Could the records below be restated word for word, without a single picture?
+++ Data in this exercise +++
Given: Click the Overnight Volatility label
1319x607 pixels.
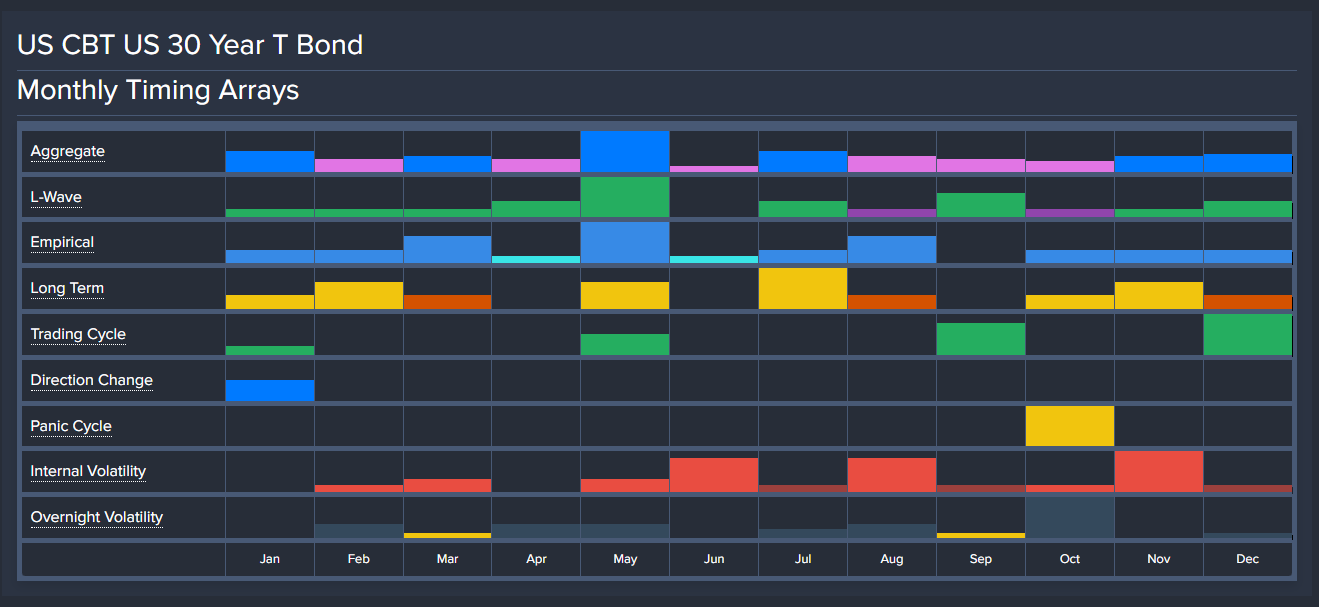Looking at the screenshot, I should [96, 518].
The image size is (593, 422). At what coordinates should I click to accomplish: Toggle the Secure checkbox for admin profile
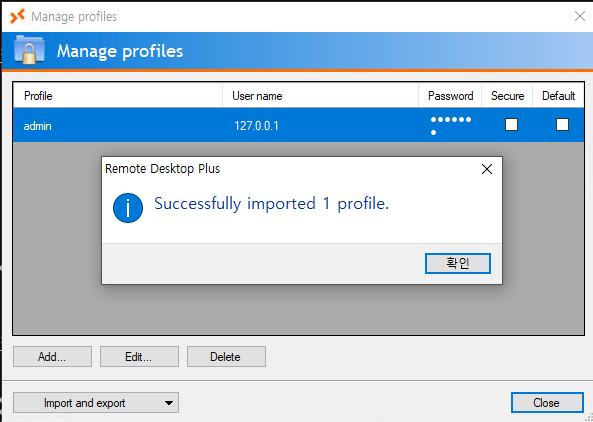[511, 124]
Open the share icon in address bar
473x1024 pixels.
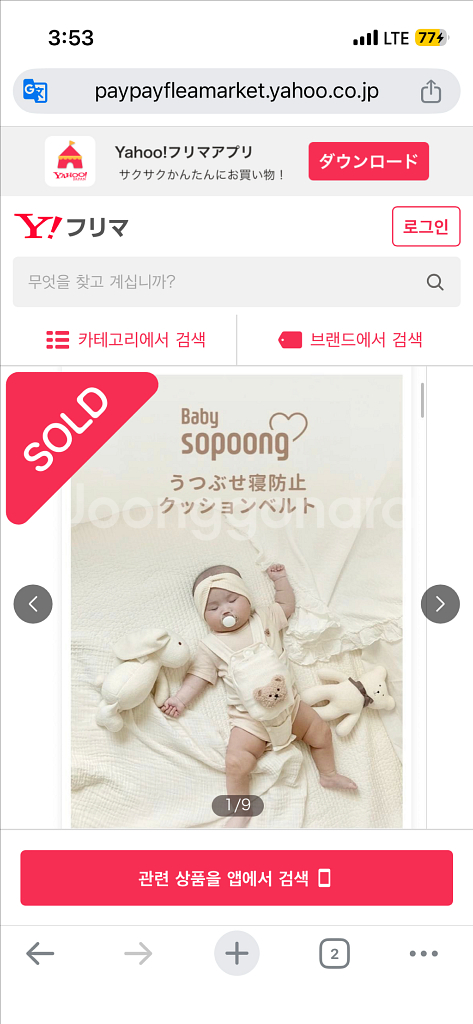point(431,91)
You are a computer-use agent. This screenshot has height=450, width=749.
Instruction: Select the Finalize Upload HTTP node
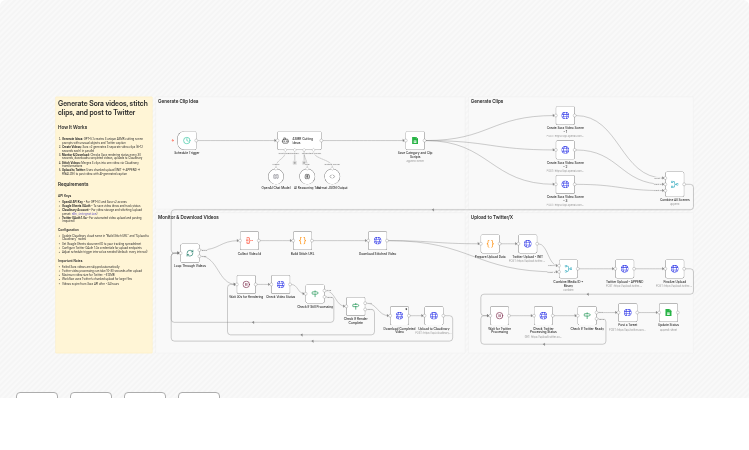674,268
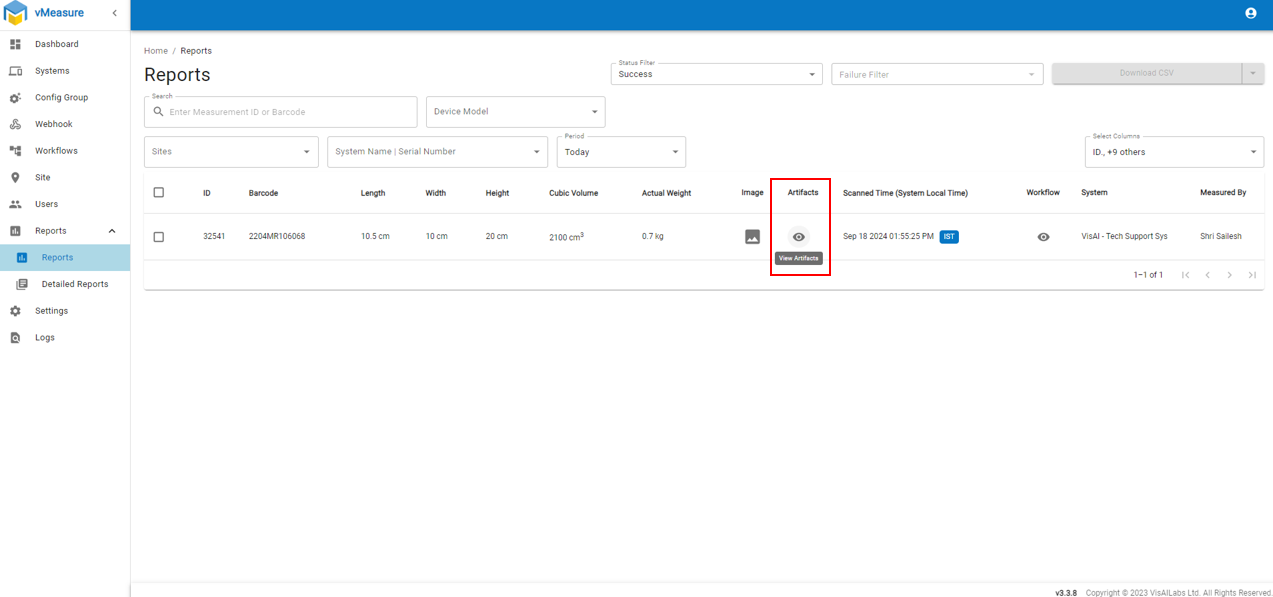The width and height of the screenshot is (1273, 597).
Task: Open image for measurement 32541
Action: [752, 237]
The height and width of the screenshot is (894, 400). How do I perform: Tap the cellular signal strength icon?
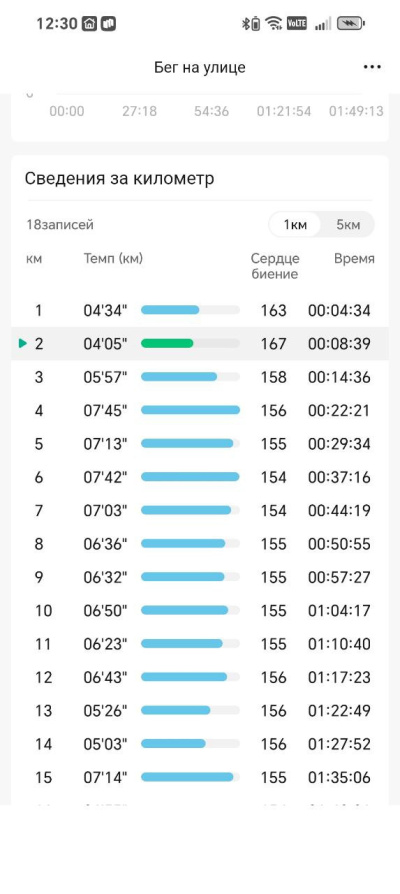coord(323,23)
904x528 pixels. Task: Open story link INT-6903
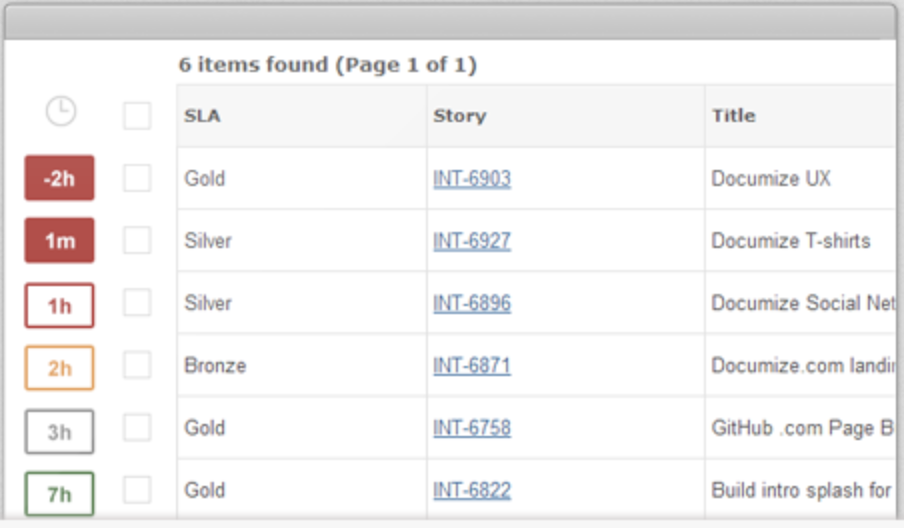click(472, 179)
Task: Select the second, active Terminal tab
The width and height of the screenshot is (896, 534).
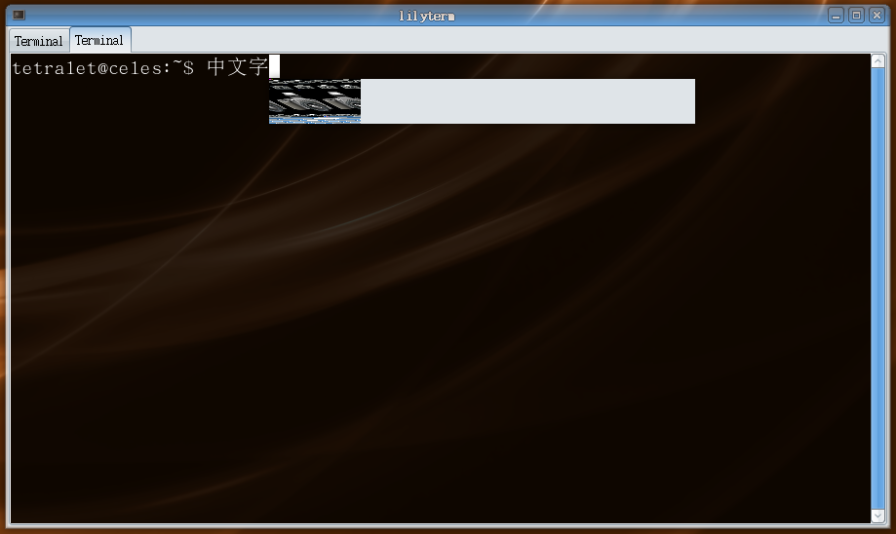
+++
# Result of the task
Given: Click the Overnight Volatility label
1319x607 pixels.
Looking at the screenshot, I should [96, 518].
The image size is (593, 422). At what coordinates should I click to accomplish: Toggle the Secure checkbox for admin profile
[511, 124]
Open the share icon in address bar
473x1024 pixels.
point(431,91)
You are a computer-use agent. This screenshot has height=450, width=749.
Instruction: Select the Finalize Upload HTTP node
674,268
The width and height of the screenshot is (1273, 597).
Task: Open image for measurement 32541
Action: [752, 237]
The height and width of the screenshot is (894, 400). How do I perform: Tap the cellular signal strength icon?
coord(323,23)
904x528 pixels. Task: Open story link INT-6903
click(472, 179)
Task: Select the second, active Terminal tab
The width and height of the screenshot is (896, 534).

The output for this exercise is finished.